Many many many years ago, I learned to program. It was on a Radio Shack Color Computer. It had a BASIC plug in pack and I think I could save to a cassette tape. I followed the BASIC programming book and learned to write code. My very first program was one that let you create a vehicle for Steve Jackson’s Car Wars. Heck, I was fortunate to discover the old BASIC program in an old backup CD from the 90’s and it’s now in my github repository.
My first couple of jobs after getting out of the Army in 1982 were programming related in one way or another. But I moved away from being a developer and into building local area networks (LANs) and writing scripts and programs to help with that. It let me be creative without the restrictions that came with writing code professionally.
In the mid-90’s, I switched from managing LANs to managing Unix servers. Solaris primarily but some HP-UX, Irix, Tru64, and Red Hat Linux. This exposed me to the real basic Revision Control System (RCS) that we used to manage configuration files on the Unix servers.
I began using RCS for my personal programming projects. Many years later, I wrote an Inventory program to help manage our servers. I of course used RCS to manage the changes. I had my own way to deploying finished code to production systems, similar to how Jenkins works if you’re familiar with that tool. In order to become familiar with current tools, I gradually shifted over to git.

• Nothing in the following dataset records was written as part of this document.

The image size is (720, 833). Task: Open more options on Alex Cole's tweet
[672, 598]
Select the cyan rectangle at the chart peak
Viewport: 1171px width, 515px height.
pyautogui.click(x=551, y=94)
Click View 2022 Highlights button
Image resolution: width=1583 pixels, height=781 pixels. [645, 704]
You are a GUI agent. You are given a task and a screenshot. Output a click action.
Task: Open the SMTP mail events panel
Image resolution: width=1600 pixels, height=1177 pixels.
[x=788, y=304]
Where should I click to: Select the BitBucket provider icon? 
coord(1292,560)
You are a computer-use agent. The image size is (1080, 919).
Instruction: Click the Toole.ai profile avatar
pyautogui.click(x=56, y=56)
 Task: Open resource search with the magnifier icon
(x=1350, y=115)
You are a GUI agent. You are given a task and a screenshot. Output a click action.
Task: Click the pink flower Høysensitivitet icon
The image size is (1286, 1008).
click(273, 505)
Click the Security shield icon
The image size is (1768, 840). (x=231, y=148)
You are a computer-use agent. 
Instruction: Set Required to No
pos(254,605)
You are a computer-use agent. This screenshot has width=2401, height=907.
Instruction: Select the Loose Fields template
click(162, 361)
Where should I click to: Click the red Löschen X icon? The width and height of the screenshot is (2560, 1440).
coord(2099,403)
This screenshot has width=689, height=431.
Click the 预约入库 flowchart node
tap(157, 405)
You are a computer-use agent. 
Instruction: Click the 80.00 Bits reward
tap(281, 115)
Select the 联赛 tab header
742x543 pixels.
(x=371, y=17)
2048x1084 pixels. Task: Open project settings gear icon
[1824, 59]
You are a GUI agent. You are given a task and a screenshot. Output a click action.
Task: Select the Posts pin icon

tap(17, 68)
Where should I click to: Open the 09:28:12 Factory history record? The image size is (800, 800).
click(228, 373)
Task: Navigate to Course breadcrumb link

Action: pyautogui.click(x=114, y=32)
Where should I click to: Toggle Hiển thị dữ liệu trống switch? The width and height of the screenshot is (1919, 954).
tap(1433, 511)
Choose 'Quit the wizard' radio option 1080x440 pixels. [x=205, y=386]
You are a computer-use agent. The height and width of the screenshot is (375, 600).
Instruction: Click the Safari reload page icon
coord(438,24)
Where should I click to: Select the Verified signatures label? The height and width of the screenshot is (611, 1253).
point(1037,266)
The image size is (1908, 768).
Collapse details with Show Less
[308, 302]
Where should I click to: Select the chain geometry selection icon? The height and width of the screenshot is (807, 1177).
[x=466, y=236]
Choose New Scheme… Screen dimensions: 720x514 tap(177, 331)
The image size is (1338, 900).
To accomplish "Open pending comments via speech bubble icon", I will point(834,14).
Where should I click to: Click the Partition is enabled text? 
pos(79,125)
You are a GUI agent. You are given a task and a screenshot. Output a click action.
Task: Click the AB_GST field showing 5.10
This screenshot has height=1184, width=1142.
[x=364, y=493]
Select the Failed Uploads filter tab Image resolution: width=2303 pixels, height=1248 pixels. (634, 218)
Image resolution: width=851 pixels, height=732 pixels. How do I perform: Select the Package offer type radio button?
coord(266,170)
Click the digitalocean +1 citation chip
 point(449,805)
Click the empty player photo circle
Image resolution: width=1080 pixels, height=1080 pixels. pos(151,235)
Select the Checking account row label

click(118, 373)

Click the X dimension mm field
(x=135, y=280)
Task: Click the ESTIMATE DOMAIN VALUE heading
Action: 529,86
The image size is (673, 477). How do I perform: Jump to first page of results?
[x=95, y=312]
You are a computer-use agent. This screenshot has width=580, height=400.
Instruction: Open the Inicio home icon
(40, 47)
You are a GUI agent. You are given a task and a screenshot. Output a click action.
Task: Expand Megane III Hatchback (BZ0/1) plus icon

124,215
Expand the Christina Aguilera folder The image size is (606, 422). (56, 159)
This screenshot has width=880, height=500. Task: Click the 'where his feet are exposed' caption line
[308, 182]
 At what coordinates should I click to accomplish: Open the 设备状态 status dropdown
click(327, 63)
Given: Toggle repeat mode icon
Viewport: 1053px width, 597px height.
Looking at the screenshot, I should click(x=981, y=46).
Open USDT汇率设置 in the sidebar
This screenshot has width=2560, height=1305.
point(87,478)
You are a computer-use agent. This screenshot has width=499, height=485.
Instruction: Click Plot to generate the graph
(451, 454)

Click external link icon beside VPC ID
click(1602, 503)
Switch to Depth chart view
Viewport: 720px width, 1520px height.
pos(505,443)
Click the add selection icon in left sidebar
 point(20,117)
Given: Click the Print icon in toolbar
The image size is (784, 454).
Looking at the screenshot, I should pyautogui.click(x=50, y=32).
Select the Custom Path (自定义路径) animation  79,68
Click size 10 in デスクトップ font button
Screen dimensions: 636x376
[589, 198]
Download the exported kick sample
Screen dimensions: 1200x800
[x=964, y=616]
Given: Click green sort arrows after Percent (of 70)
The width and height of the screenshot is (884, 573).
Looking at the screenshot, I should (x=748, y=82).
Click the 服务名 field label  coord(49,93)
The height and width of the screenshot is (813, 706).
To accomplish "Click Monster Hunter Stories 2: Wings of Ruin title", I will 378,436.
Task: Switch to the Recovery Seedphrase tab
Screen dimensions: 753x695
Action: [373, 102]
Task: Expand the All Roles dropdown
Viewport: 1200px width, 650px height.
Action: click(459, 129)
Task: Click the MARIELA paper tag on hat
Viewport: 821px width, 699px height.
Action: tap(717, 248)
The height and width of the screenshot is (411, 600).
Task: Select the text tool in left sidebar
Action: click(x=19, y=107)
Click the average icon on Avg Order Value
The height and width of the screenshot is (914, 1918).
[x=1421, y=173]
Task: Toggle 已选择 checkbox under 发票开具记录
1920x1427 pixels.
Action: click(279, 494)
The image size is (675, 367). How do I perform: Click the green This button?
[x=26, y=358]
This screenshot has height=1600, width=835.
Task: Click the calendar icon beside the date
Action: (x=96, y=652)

It’s been an interesting run and now I’m working directly with developers and it’s giving me a better understanding of their needs. Because I want to help them do a better job, I’m learning their techniques and applying them again to my projects. I’ve set up a much better Jenkins pipeline and even used gitlab’s CI/CD pipeline.
Because we’re using git and github a lot more with the new job, I’m a bit more knowledgeable about development practices. One of which is branching. A release branch, development branch, feature branches, and hot-fix branches.
For our automation practices, doing much more than a main branch and a feature branch is probably over kill. We aren’t writing code, we’re creating automation and at times, need a much quicker turn around to get changes applied so we can continue with the task.
But for my personal stuff like my photo library, inventory, and other programs, I can take advantage of what I’m learning and apply it there.
I don’t have everything following this technique but the main programs are gradually migrating in that direction.
For my environment, I have two configurations. An environment that’s similar to a work setup where I have a development, QA, staging, and production pipeline. And my personal environment where I have a local installation, one for my docker work, and one for my remote or production like environment.
For each environment, I have a couple of development like servers. One with website development and one with more utilities and playbooks.
As for the pipeline, each of my programs has a Main or Release branch, a Development branch, and under that, Feature branches. In Jenkins, I have a trigger for the local or development environments that is based on the /dev branch. When I create a feature branch, when I merge it in, it’s merged with the dev branch. This then triggers the testing and deployment to my local development testing servers (bldr0cuomtool11 and ndld1cuomtool11).
When I’m ready to create a Release, I merge dev with the main branch and in Jenkins, the Docker and Remote servers are updated for the home environment. For the work like environment, code is deployed to the QA and Staging servers. The final deployment to Production is manually executed by me to simulate a live corporate configuration.
I like this process. My first stage is testing and if that passes, deployment to be reviewed. Then a release is created and the pipeline is followed. Pretty interesting.